> [THE PROBLEM]: Nothing in the records should be altered; retype them all exactly.

> [DATA UNDER STUDY]:
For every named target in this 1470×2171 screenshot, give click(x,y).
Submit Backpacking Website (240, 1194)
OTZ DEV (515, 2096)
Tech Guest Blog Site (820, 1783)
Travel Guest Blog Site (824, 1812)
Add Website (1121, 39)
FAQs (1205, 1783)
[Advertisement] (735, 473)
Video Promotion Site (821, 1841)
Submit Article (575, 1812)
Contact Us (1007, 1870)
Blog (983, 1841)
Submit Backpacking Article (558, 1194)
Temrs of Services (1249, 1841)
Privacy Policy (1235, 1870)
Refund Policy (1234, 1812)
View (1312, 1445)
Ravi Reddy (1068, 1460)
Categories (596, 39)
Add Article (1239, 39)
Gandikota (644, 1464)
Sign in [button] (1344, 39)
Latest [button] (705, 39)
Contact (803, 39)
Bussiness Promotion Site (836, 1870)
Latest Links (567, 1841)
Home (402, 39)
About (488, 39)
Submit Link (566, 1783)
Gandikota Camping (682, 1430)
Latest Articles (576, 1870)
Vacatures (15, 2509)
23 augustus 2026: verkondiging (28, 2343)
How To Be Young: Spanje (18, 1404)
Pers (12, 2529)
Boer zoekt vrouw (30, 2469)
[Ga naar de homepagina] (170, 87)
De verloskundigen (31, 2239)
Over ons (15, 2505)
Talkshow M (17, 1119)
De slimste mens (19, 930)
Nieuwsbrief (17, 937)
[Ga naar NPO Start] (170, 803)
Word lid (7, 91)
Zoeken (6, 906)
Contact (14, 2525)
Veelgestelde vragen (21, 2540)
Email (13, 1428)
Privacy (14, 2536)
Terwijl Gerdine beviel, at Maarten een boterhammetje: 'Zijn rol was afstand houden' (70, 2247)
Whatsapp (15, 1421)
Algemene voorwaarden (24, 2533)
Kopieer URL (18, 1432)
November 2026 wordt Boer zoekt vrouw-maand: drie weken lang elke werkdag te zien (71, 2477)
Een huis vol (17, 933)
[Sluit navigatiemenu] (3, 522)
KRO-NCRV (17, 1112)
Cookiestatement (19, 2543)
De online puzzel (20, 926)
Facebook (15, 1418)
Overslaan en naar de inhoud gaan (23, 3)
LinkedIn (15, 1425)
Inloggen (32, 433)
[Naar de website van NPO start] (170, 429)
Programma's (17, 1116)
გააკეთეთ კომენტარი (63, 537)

> [ANSWER BOX]:
For every named target in this 1470×2171 screenshot, give click(x,y).
Submit Backpacking Website (240, 1194)
OTZ DEV (515, 2096)
Tech Guest Blog Site (820, 1783)
Travel Guest Blog Site (824, 1812)
Add Website (1121, 39)
FAQs (1205, 1783)
[Advertisement] (735, 473)
Video Promotion Site (821, 1841)
Submit Article (575, 1812)
Contact Us (1007, 1870)
Blog (983, 1841)
Submit Backpacking Article (558, 1194)
Temrs of Services (1249, 1841)
Privacy Policy (1235, 1870)
Refund Policy (1234, 1812)
View (1312, 1445)
Ravi Reddy (1068, 1460)
Categories (596, 39)
Add Article (1239, 39)
Gandikota (644, 1464)
Sign in [button] (1344, 39)
Latest [button] (705, 39)
Contact (803, 39)
Bussiness Promotion Site (836, 1870)
Latest Links (567, 1841)
Home (402, 39)
About (488, 39)
Submit Link (566, 1783)
Gandikota Camping (682, 1430)
Latest Articles (576, 1870)
Vacatures (15, 2509)
23 augustus 2026: verkondiging (28, 2343)
How To Be Young: Spanje (18, 1404)
Pers (12, 2529)
Boer zoekt vrouw (30, 2469)
[Ga naar de homepagina] (170, 87)
De verloskundigen (31, 2239)
Over ons (15, 2505)
Talkshow M (17, 1119)
De slimste mens (19, 930)
Nieuwsbrief (17, 937)
[Ga naar NPO Start] (170, 803)
Word lid (7, 91)
Zoeken (6, 906)
Contact (14, 2525)
Veelgestelde vragen (21, 2540)
Email (13, 1428)
Privacy (14, 2536)
Terwijl Gerdine beviel, at Maarten een boterhammetje: 'Zijn rol was afstand houden' (70, 2247)
Whatsapp (15, 1421)
Algemene voorwaarden (24, 2533)
Kopieer URL (18, 1432)
November 2026 wordt Boer zoekt vrouw-maand: drie weken lang elke werkdag te zien (71, 2477)
Een huis vol (17, 933)
[Sluit navigatiemenu] (3, 522)
KRO-NCRV (17, 1112)
Cookiestatement (19, 2543)
De online puzzel (20, 926)
Facebook (15, 1418)
Overslaan en naar de inhoud gaan (23, 3)
LinkedIn (15, 1425)
Inloggen (32, 433)
[Naar de website van NPO start] (170, 429)
Programma's (17, 1116)
გააკეთეთ კომენტარი (63, 537)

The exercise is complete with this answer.